It didn't even sound so bad at first when you read that Charlotte only lost by 5 to a Grizzlies team that will finish no worse than 5th in the Western Conference. But upon a closer look you can see that 22 turnovers (in a game where both teams combined for over 40) and blowing a 13 point lead still makes the loss very Bawful-esque.
Oh, and losing 19 straight games, almost a third of the entire season, that will not only get you mentioned on here, but probably get you your very own museum full of wax figures and other memorabilia.
It was a tight game with the Bobscraps down 3 and 20 seconds to go. With circus music playing in the background, Gerald Henderson finds himself a clear path to the basket only to have the ball bounce of his knee and then his stomach rolling out of bounds.
Despite the loss, Bobcats coach Paul Silas was proud of how hard this team fought.
"This
is the experience we need," Silas said. "We really are not an
experienced team but any team that we play we have to believe we can be
as tough as them and we were tonight. We don't have to play better than them, but just think we're better so that we can go to bed at night with some false sense of dignity."
The NBA: Where 19 Happens
Minneapolis Lakers: Fool me once, shame on me, fool me twice.....well shit.
After getting undressed in public by the Spurs earlier in the week, the Lakers went back to San Antonio to seek some payback.
Bynum was so peeved after the last loss to the Spurs he had this to say in the post game interview:
So to back those words up, he comes to San Antonio and lays an egg.
Bynum finished the game with just 2 rebounds, after dominating the Spurs with 30 boards in their first meeting of the season.
As a matter of fact, Manu Ginobili had 3 times as many rebounds as Beanstalk, and he's a shooting guard for God's sake.

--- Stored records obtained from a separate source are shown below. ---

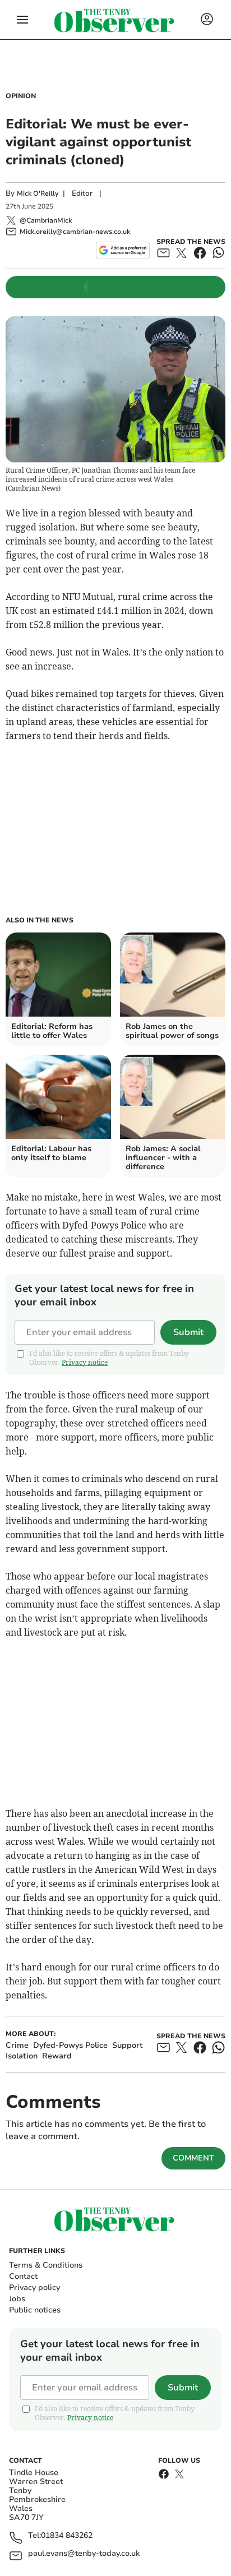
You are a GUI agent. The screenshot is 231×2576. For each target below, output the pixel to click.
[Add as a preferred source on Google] (122, 250)
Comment (193, 2158)
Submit (188, 1332)
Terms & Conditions (45, 2265)
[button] (22, 19)
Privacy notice (85, 1362)
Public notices (35, 2310)
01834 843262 (67, 2536)
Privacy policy (34, 2287)
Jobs (17, 2298)
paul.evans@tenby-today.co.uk (84, 2554)
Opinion (21, 95)
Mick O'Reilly (37, 193)
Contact (23, 2276)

The Lakers allowed the Spurs Big 3, you know the guys you always plan for when facing them, to go off for 63 points on 55% shooting.
Heck, the Spurs as a whole shot over 60% from the floor for the second straight game against the Lake Show.

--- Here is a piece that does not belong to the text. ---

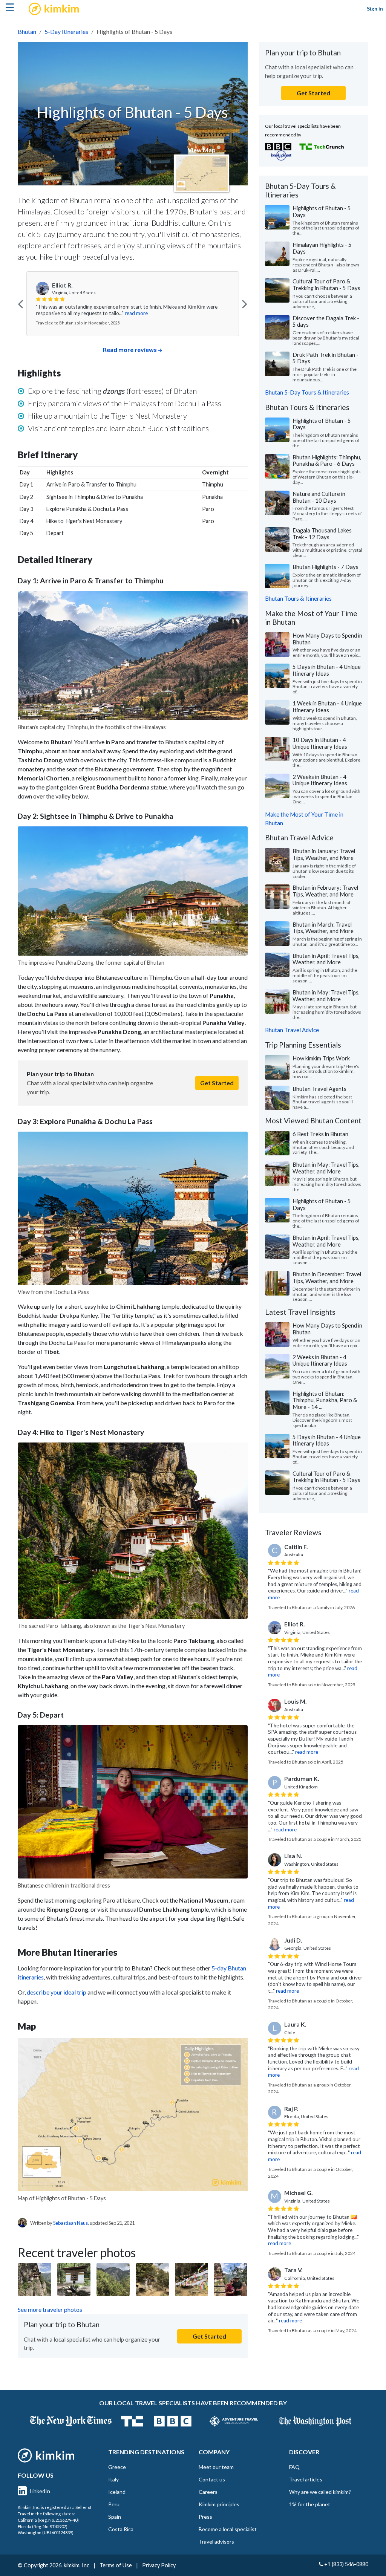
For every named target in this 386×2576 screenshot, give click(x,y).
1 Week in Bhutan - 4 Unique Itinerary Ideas (327, 706)
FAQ (294, 2467)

Who needs size when you've got speed? And the opposition not having any idea what a defensive rotation is, well that's surely going to help.
Oh, and Kobe Bryant is back! He only took 12 shots and hit 7 of them. Such restraint Kobe. I applaud you.
"I'm back now," Bryant said. "It took me a half. The second half, it
felt like I was back in a good rhythm. The game just got away from us."
Good to see that Kobe is back. Now if he could just do something about the rest of the Lakers.
New York Bricks: Amare Stoudemire came back and the Knicks went kaput.
The Knicks got outscored virtually every quarter except the fourth to a Cavs team that had lost 17 out of their last 22. The Knicks were so bad on this night that they got out-rebounded by the Cavs 32-52.
Hell, the Knicks even let Samardo Samuels (even his own mother doesn't know who he is) shoot 7-12 from the floor as the Cavs built a 20 point lead and never looked back.
"I can't explain it whatsoever," Cavs coach Byron Scott said of
Cleveland's dominance over New York. "We came out ready and they were
kind of not into it."
And this is coming from a coach who in recent years is no stranger to the lottery.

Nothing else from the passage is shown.